“O comércio entre os blocos aumenta a violência, as desigualdades, a crise dos direitos humanos e a emergência ambiental”.
Por Jucelene Rocha | Jubileu Sul Brasil
“Para nós população negra, especialmente para as mulheres, esse Acordo não é bem vindo e estamos buscando formas de enfrentar essa realidade. Não se trata apenas de dizer que a gente tem que resistir, mas da certeza de que temos que atuar”, afirma Raimunda Oliveira, mulher negra e articuladora da Rede Jubileu Sul Brasil em Salvador.

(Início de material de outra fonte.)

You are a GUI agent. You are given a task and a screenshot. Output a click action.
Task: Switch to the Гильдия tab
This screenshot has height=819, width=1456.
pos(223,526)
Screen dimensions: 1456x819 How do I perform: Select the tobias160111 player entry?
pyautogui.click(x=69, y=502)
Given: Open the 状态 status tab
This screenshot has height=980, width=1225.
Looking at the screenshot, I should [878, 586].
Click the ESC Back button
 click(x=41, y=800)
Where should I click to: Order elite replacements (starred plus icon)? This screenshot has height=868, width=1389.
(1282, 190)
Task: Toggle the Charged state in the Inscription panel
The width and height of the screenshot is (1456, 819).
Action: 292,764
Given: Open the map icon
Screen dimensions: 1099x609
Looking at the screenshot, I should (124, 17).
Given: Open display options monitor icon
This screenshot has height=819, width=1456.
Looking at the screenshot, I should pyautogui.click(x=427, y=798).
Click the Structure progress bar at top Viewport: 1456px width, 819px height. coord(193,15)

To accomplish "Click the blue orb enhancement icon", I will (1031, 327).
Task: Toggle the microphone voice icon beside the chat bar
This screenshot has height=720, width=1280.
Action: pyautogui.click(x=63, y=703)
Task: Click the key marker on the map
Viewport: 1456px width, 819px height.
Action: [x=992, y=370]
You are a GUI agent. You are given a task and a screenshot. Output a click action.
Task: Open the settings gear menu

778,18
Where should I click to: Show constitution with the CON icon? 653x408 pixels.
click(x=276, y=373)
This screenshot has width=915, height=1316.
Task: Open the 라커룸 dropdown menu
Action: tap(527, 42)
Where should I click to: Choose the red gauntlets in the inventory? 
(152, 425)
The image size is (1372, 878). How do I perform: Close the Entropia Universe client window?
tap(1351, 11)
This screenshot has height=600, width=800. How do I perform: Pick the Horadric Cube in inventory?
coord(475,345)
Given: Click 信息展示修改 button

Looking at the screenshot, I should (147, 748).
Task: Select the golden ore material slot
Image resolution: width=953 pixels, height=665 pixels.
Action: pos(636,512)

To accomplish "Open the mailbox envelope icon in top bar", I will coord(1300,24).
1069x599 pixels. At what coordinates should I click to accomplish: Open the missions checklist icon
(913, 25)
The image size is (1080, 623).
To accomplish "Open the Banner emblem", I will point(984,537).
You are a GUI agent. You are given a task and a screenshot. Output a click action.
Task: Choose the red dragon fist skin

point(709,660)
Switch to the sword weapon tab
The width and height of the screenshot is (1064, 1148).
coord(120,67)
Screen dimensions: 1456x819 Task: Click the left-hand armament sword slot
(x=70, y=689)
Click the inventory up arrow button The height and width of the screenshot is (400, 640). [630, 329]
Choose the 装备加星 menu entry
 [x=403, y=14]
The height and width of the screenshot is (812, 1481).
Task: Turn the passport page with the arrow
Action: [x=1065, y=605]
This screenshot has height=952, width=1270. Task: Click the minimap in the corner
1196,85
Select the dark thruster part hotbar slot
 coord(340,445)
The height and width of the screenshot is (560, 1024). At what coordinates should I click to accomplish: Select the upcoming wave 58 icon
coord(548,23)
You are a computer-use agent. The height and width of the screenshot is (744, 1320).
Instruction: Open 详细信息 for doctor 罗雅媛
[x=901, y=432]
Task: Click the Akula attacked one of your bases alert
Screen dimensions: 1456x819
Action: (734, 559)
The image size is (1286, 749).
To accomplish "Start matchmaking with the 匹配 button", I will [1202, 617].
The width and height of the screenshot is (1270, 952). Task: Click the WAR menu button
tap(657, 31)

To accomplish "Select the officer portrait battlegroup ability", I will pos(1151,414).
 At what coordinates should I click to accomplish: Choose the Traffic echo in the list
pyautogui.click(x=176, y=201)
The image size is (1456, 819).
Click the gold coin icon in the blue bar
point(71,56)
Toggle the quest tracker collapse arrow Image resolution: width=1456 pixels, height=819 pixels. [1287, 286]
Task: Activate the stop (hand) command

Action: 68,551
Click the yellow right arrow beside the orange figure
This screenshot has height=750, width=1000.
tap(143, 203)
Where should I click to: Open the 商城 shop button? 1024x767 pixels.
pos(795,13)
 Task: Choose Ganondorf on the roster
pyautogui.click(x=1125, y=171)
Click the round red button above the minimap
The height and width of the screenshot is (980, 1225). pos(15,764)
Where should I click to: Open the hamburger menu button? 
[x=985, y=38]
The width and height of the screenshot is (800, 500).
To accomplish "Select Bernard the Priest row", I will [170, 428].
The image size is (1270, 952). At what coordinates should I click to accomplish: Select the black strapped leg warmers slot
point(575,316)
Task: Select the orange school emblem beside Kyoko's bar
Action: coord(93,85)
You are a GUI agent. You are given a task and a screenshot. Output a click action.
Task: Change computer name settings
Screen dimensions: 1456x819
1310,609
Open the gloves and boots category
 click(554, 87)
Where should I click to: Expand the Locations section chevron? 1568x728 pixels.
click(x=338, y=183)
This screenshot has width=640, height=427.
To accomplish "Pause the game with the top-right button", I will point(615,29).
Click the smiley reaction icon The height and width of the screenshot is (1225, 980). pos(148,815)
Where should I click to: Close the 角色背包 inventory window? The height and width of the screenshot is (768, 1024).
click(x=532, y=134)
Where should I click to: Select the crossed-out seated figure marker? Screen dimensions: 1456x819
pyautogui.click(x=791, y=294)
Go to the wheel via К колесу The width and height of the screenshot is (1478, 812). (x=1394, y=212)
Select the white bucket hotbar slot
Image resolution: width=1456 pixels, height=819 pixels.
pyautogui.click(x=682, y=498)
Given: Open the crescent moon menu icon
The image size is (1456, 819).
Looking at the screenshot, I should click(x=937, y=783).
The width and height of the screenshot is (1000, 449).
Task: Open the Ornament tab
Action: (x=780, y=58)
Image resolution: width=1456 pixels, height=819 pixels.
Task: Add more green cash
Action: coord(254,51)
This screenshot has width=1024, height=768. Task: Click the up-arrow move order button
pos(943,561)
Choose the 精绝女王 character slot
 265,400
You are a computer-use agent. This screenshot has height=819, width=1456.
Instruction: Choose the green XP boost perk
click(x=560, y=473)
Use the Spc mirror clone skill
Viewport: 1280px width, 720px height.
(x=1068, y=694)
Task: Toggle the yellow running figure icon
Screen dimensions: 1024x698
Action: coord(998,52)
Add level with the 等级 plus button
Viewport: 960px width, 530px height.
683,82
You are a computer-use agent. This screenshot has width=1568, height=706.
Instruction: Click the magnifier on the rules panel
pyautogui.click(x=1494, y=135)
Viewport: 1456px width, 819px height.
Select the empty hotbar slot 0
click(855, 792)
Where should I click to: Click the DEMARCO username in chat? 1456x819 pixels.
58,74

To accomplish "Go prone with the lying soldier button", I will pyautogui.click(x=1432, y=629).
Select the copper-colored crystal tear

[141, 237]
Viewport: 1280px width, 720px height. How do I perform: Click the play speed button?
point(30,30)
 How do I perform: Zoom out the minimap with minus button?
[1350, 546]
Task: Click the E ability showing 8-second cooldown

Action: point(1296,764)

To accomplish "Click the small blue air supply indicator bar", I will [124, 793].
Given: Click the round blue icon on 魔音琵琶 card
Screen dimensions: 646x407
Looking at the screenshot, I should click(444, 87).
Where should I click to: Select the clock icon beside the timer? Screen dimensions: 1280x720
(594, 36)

A globalização da economia empurrou os países a se organizarem em blocos, com o objetivo de gerar oportunidades comerciais e de investimentos mediante a integração competitiva das economias nacionais ao mercado internacional. É nesse cenário que hoje temos em curso a formalização do Acordo UE-Mercosul (União Europeia e Mercado Comum do Sul).
Apesar de se tratar de uma negociação em estágio avançado — o acordo comercial entre os dois blocos foi assinado pelo governo de Jair Bolsonaro e está em fase de ratificação —, e trazer implicações danosas para o futuro econômico e social dos países do Mercosul (Argentina, Brasil, Paraguai e Uruguai), não há informações suficientes ao alcance da população que será fortemente impactada.
“O comércio entre os blocos aumenta a violência, as desigualdades, a crise dos direitos humanos e a emergência ambiental”, sintetiza Tom Kucharz, militante da confederação espanhola Ecologistas em Ação.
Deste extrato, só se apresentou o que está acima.